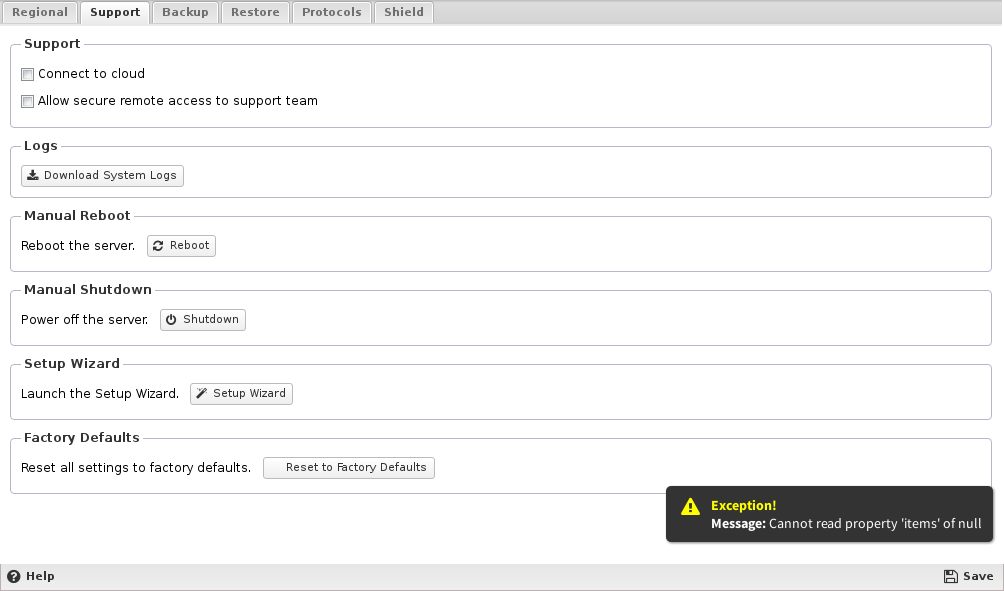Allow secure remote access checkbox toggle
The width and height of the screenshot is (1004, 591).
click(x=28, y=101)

---

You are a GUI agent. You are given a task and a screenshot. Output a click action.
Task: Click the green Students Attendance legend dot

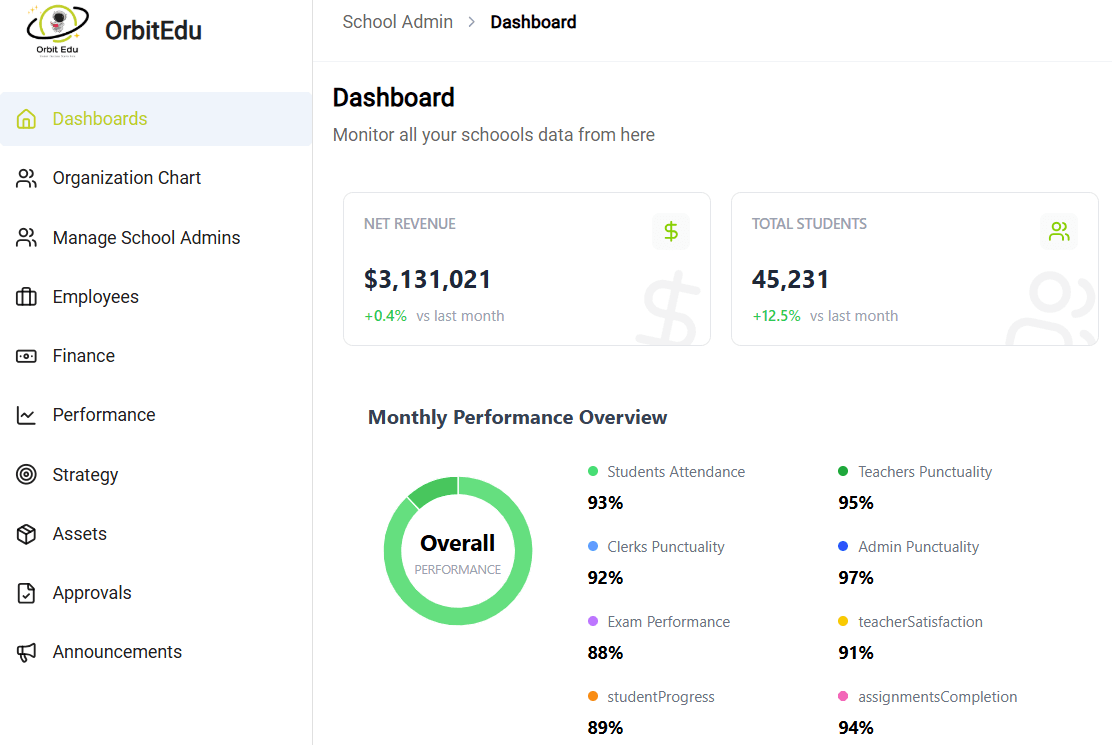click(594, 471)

* [EXERCISE] Echo the listing starting at the line containing "You are a GUI" and ending at the line containing "click(594, 471)", with both of those lines included. Leave out the pictures.

* [EXERCISE ANSWER]
You are a GUI agent. You are given a task and a screenshot. Output a click action.
Task: Click the green Students Attendance legend dot

click(594, 471)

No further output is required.